### Assigned task
Your task is to repeat the data exactly, every line of it.
▼▼▼
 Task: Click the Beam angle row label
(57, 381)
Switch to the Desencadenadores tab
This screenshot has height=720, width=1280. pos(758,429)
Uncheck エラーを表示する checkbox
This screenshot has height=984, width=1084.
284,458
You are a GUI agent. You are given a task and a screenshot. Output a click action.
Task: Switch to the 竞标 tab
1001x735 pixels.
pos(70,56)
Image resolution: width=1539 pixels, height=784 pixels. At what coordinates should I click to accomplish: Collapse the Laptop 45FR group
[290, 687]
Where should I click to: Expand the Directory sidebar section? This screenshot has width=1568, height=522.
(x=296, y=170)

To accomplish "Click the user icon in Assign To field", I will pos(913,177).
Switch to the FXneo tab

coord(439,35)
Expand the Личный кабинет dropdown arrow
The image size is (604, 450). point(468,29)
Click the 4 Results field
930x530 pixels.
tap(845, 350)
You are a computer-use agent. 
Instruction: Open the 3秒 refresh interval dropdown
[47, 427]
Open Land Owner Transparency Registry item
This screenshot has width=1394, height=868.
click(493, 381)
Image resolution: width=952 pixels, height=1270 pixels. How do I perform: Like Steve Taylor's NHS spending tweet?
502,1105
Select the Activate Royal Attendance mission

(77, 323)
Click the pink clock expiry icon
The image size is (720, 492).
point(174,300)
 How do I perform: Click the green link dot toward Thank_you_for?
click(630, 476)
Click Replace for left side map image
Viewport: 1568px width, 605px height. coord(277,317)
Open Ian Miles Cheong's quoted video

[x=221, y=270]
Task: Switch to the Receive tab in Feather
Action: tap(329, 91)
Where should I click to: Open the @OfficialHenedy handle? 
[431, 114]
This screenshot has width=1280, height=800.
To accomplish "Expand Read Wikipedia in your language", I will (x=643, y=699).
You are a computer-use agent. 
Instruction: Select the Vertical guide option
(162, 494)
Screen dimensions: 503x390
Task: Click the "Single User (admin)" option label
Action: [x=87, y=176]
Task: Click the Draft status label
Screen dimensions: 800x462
▲▲▲
### Response box
 Task: Click the Beam angle row label
(57, 381)
Switch to the Desencadenadores tab
This screenshot has height=720, width=1280. pos(758,429)
Uncheck エラーを表示する checkbox
This screenshot has height=984, width=1084.
284,458
You are a GUI agent. You are given a task and a screenshot. Output a click action.
Task: Switch to the 竞标 tab
1001x735 pixels.
pos(70,56)
Image resolution: width=1539 pixels, height=784 pixels. At what coordinates should I click to accomplish: Collapse the Laptop 45FR group
[290, 687]
Where should I click to: Expand the Directory sidebar section? This screenshot has width=1568, height=522.
(x=296, y=170)

To accomplish "Click the user icon in Assign To field", I will pos(913,177).
Switch to the FXneo tab

coord(439,35)
Expand the Личный кабинет dropdown arrow
The image size is (604, 450). point(468,29)
Click the 4 Results field
930x530 pixels.
tap(845, 350)
You are a computer-use agent. 
Instruction: Open the 3秒 refresh interval dropdown
[47, 427]
Open Land Owner Transparency Registry item
This screenshot has width=1394, height=868.
click(493, 381)
Image resolution: width=952 pixels, height=1270 pixels. How do I perform: Like Steve Taylor's NHS spending tweet?
502,1105
Select the Activate Royal Attendance mission

(77, 323)
Click the pink clock expiry icon
The image size is (720, 492).
point(174,300)
 How do I perform: Click the green link dot toward Thank_you_for?
click(630, 476)
Click Replace for left side map image
Viewport: 1568px width, 605px height. coord(277,317)
Open Ian Miles Cheong's quoted video

[x=221, y=270]
Task: Switch to the Receive tab in Feather
Action: tap(329, 91)
Where should I click to: Open the @OfficialHenedy handle? 
[431, 114]
This screenshot has width=1280, height=800.
To accomplish "Expand Read Wikipedia in your language", I will (x=643, y=699).
You are a computer-use agent. 
Instruction: Select the Vertical guide option
(162, 494)
Screen dimensions: 503x390
Task: Click the "Single User (admin)" option label
Action: [x=87, y=176]
Task: Click the Draft status label
Screen dimensions: 800x462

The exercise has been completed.